Today we remember Charles Gore. Charles Gore was a bishop, successively bishop of Worcester, Birmingham and Oxford, and he was a liberal Anglo-Catholic theologian. Born in Wimbledon in 1835, Gore was educated at Harrow School, the school which is at the top of the hill in Harrow. I went to The John Lyon School, which is half way up the hill in Harrow!
It was at Harrow that Gore was exposed to ‘Catholic’ spirituality where he was nurtured by, among others, B. F. Westcott. He studied at Balliol College, Oxford, before becoming the vice-principle of Cuddesdon, the liberal anglo-catholic Theological training college in Oxford. He then became the first principle at Pusey House, the anglo-catholic study centre in Oxford. Sound like a good jobs!
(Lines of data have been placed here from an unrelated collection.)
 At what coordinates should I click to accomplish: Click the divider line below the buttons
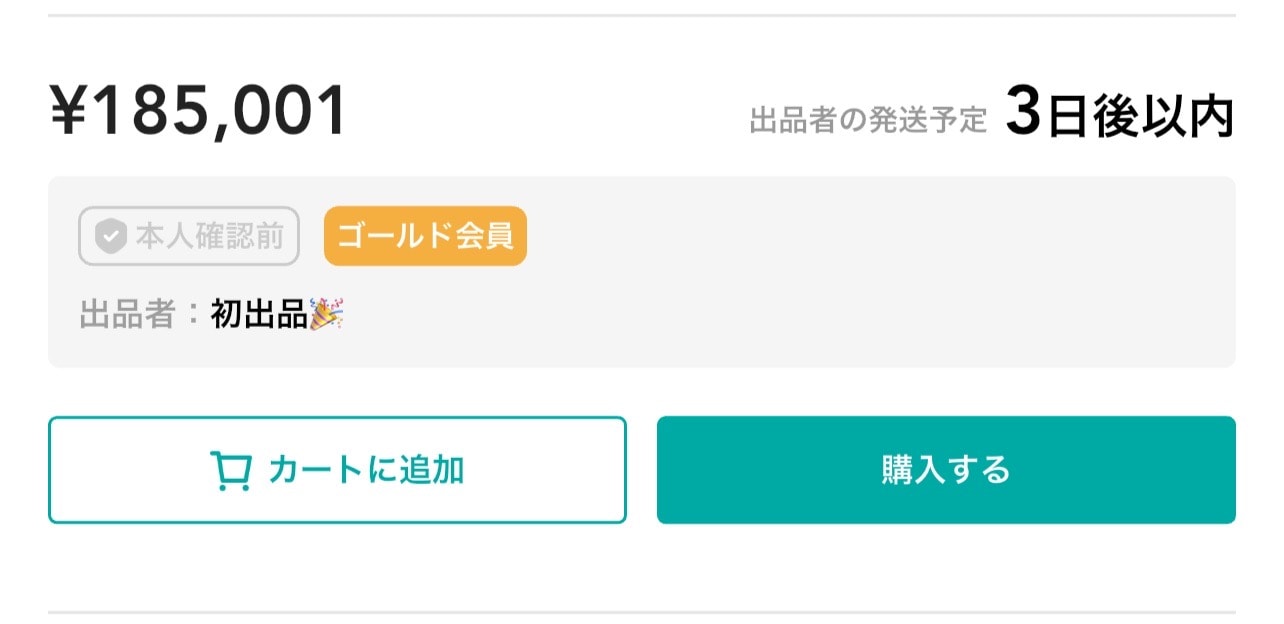[x=642, y=612]
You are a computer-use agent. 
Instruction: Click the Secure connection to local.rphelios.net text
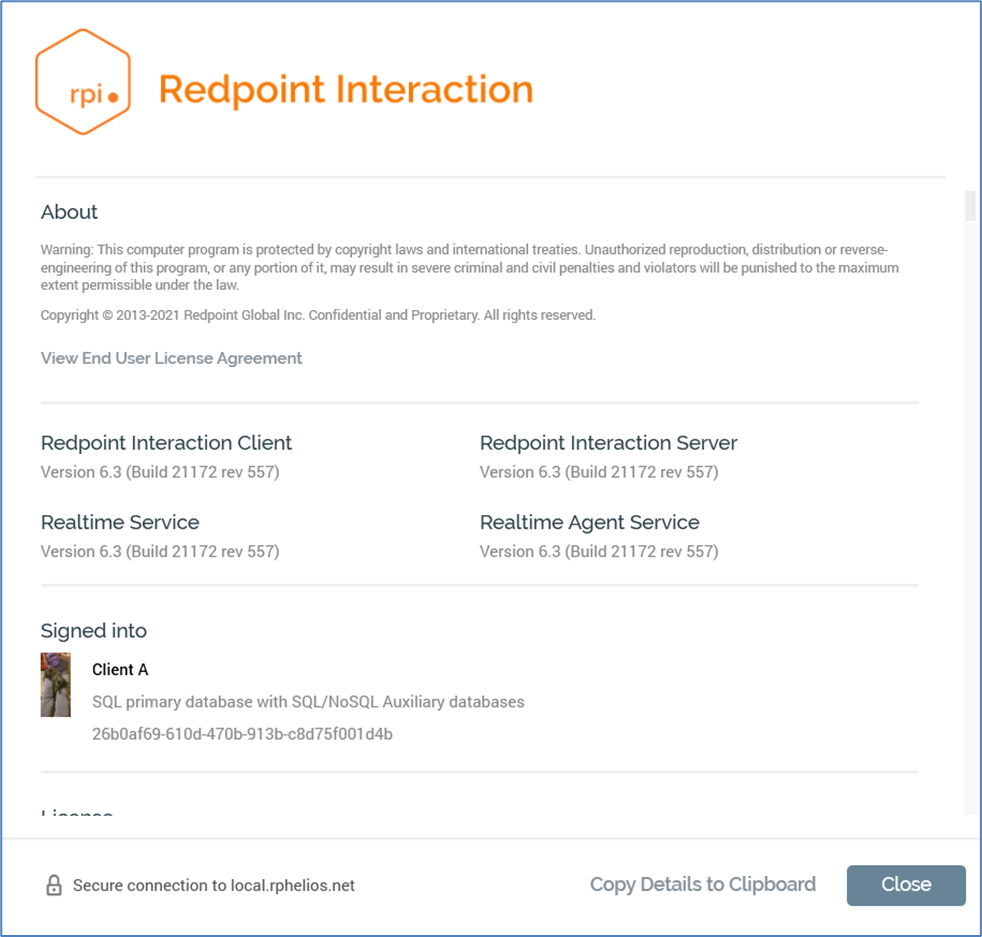(x=214, y=885)
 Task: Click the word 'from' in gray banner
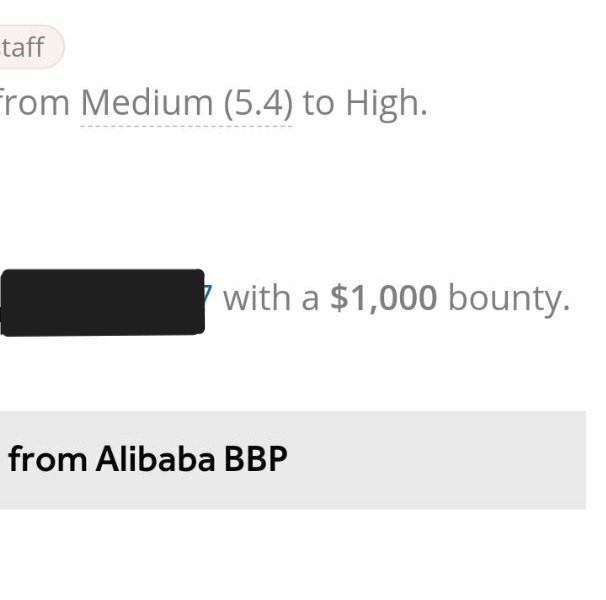click(x=47, y=459)
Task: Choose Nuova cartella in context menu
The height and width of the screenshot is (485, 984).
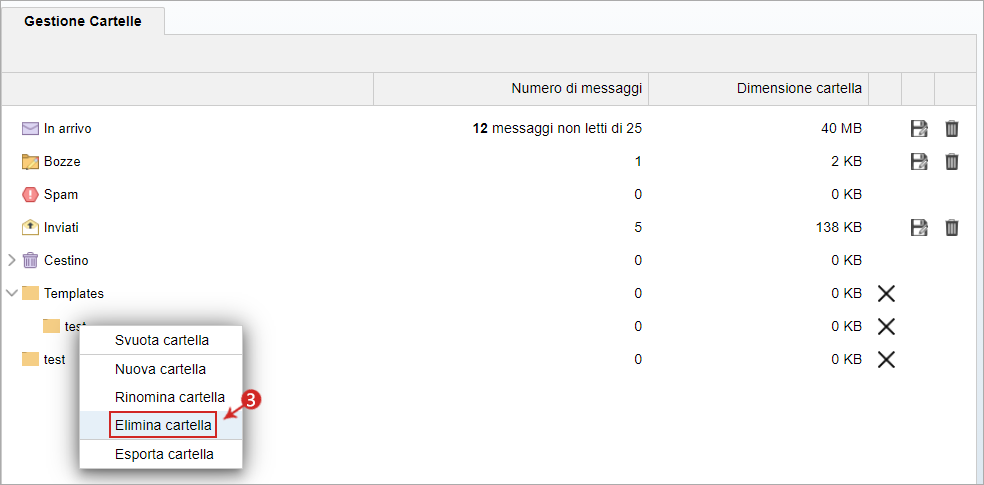Action: click(161, 369)
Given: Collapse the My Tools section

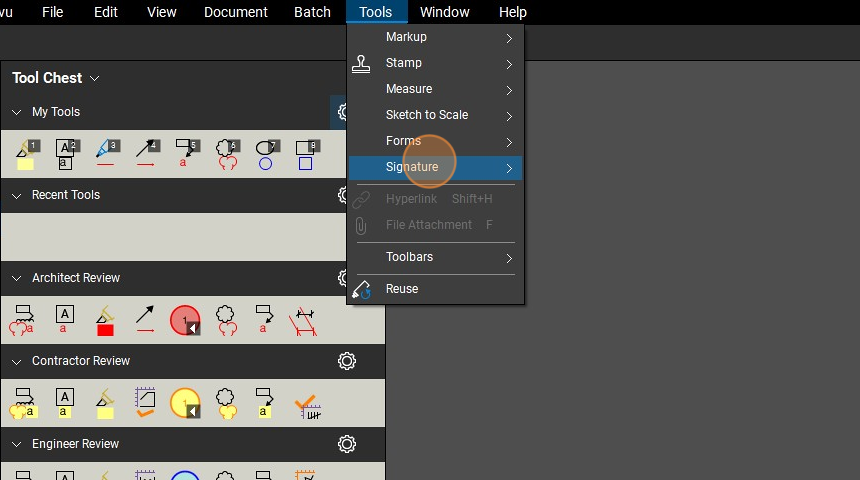Looking at the screenshot, I should [x=16, y=113].
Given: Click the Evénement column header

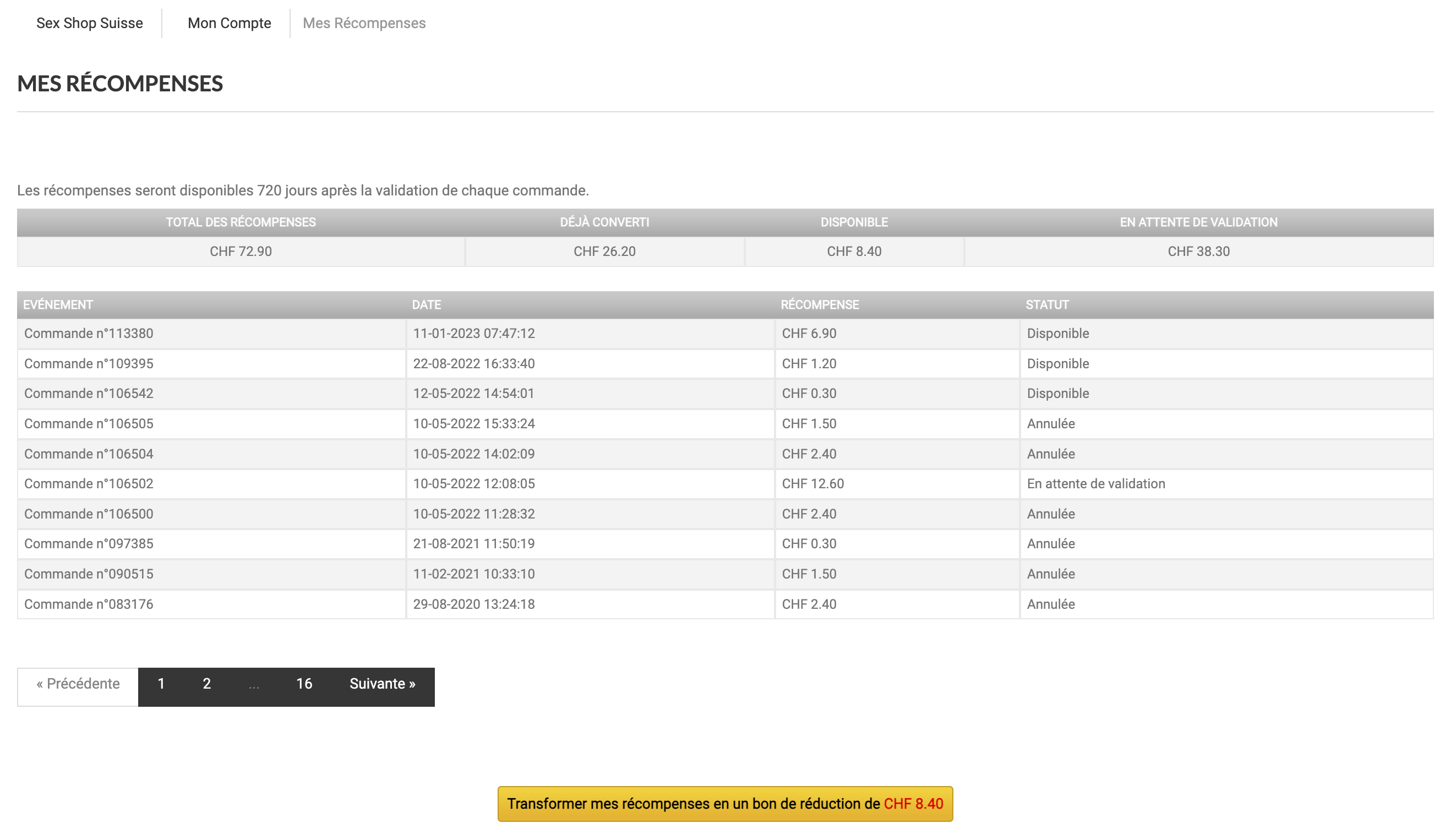Looking at the screenshot, I should point(58,304).
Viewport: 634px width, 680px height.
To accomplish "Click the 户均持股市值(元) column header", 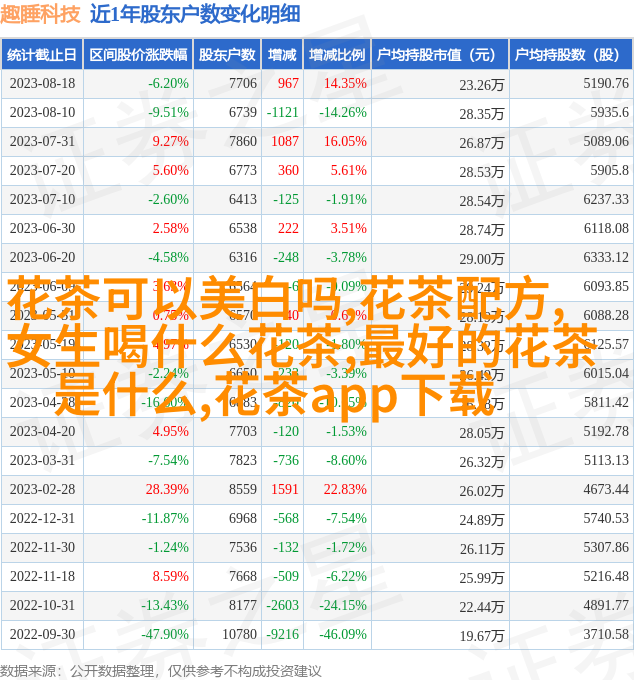I will click(x=439, y=55).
Whilst at Pusey, he founded the Community of the Resurrection, which in later years settled at Mirfield in Yorkshire and is where Luke, who was on placement with us last term, where he will train for ordination next academic year.
Gore became one of the most influential of Anglican theologians of his time and he sought to somehow bring together the anglo-catholic movement with the critical ways of reading scripture and the Christ event which modernity was engendering in the academy. He helped reconcile the Church to some aspects of this biblical criticism and the ongoing scientific discoveries, yet he was largely Catholic in his interpretation of the faith and sacraments.
He was, however, no narrow-minded academic aristocrat, he was passionately concerned for social justice and for a manifestation of Christian thought and life in the every-day reality of the world. He had a lifelong involvement with the Oxford Mission to Calcutta and the Christian Socialist Union, and was a supporter of the Workers Educational Association when he was Bishop of Birmingham, a diocese which he helped establish.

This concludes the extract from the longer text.